Wie sehen die Ernten der Zukunft aus?
Die derzeit prekäre Lage in den Kaffeeanbaugebieten wird in Zukunft wohl immer wieder in ähnlicher Form auftreten. Aufgrund des Klimawandels werden extreme Wetterbedingungen wie Dürre, Hitze, Starkregen und Kälte den Menschen in den kommenden Jahren immer mehr Grund zur Sorge bereiten. Heute mag sich der Klimawandel vielleicht noch als Problem in der Ferne abtun, aber auch steigende Kaffeepreise müssen als das gesehen werden, was sie sind: Vorboten für schwere Zeiten.
Schon jetzt sorgen Wetterveränderungen dafür, dass neue, risikoorientierte Marketingstrategien entwickelt werden. Aufgrund der Marktschwankungen der letzten Zeit sowie düsteren Aussichten, wird immer mehr systematische Forschung in Richtung wetterresistenter Kaffeepflanzen betrieben. Vielleicht ist es an der Zeit, darüber nachzudenken, was es für uns bedeuten würde, in der Zukunft gentechnisch veränderten Kaffee zu trinken.
Wie sieht die Wirtschaft der Zukunft aus?
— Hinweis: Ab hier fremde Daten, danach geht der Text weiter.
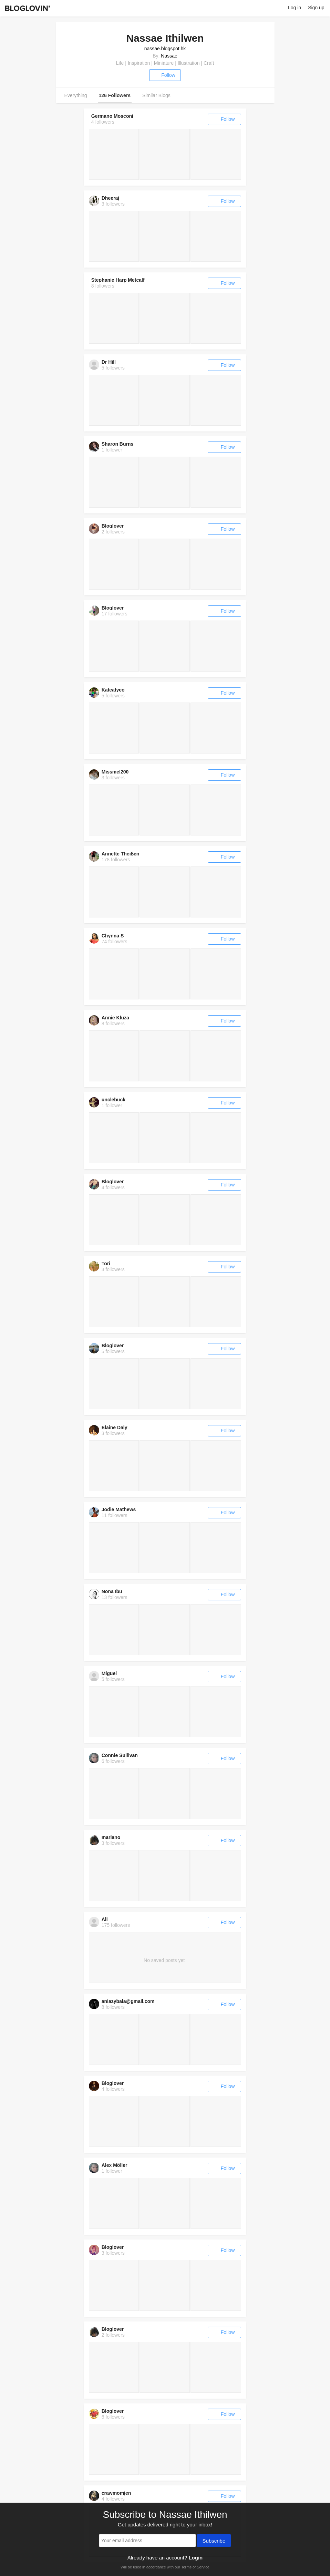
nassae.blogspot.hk (165, 48)
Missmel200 (115, 772)
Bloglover (113, 526)
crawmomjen (116, 2493)
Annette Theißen (121, 853)
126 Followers (115, 95)
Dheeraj (110, 198)
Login (195, 2558)
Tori (106, 1263)
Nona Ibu (112, 1591)
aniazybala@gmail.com (128, 2001)
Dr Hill (109, 362)
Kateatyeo (113, 690)
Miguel (109, 1673)
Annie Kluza (115, 1017)
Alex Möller (114, 2165)
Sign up (316, 7)
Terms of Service (195, 2567)
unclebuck (113, 1099)
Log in (294, 7)
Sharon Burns (118, 444)
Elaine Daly (114, 1427)
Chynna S (113, 935)
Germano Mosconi (112, 116)
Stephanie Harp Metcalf (118, 280)
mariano (111, 1837)
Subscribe (214, 2541)
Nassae (169, 56)
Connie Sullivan (120, 1755)
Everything (75, 95)
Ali (105, 1919)
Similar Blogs (156, 95)
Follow (165, 75)
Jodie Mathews (119, 1509)
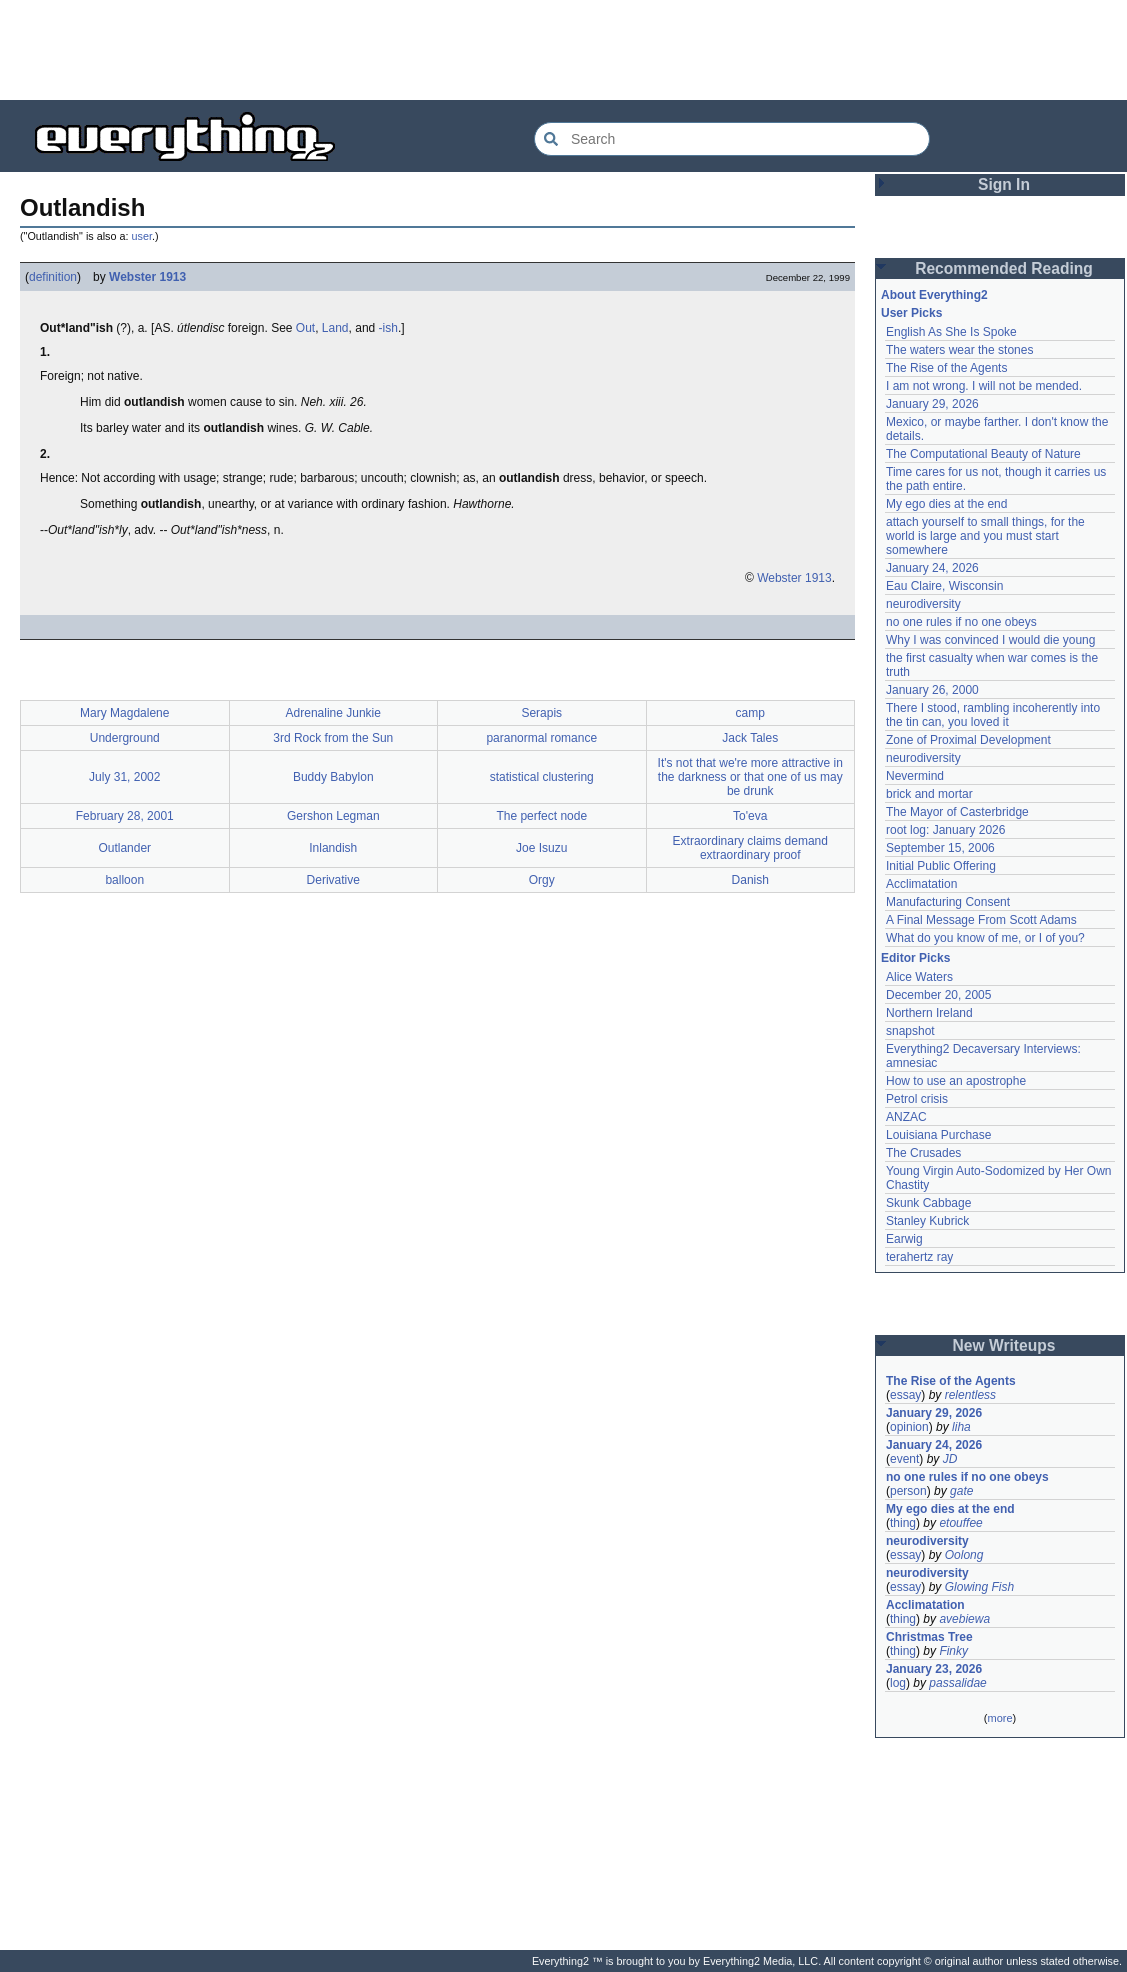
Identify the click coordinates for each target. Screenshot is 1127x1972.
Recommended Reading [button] (1004, 268)
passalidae (957, 1683)
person (908, 1491)
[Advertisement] (564, 50)
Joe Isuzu (541, 848)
Kürzlich schockierte uns ein Artikel über die Vorteile großer Unternehmen im Vergleich zu kleineren Unternehmen. Da der Kaffeepreis in den vergangen Wochen weltweit stark angestiegen ist, haben Unternehmensriesen die Chance gewittert, ihre Kunden aktiv anzusprechen, um ihnen zu versichern, dass ihre Kaffeeprodukte (zumindest erstmal) nicht teurer werden würden, komme was wolle.
Ebenfalls erst vor kurzem haben kleinere Unternehmen angekündigt, ihre Preise aufgrund der derzeitigen Lage erhöhen zu müssen – ein Umstand, den Großunternehmen scheinbar nur allzu gerne ausnutzen, um sich selbst besser auf dem Markt zu positionieren. Vielleicht fragst du dich, warum große Unternehmen in diesem Kontext überhaupt einen so enormen Vorteil gegenüber kleineren haben. Hier sind einige der wichtigsten Gründe: weil Unternehmensriesen
1. ihre Kaffeebohnen (dank ihrer Macht und ihres Budgets) von verschiedenen Bauern beziehen können,
2. die Bohnen anschließend einlagern können, und
3. ihre Produkte zu grundsätzlich höheren Preisen verkaufen,
ist es ihnen möglich, eine Art Schutzwall um ihr Business zu errichten – damit stehen sie in der fiktiven Nahrungskette viel weiter oben als Kleinunternehmen. Mehr denn je entfällt die wichtige Wahl über die Produktherkunft auf die Endkunden, die schließlich darüber entscheiden, welche Unternehmen sich durchsetzen können und welche nicht. An dieser Stelle mal wieder ein dickes Danke an euch, für eure Unterstützung und eure Entschlossenheit, etwas Gutes zu tun!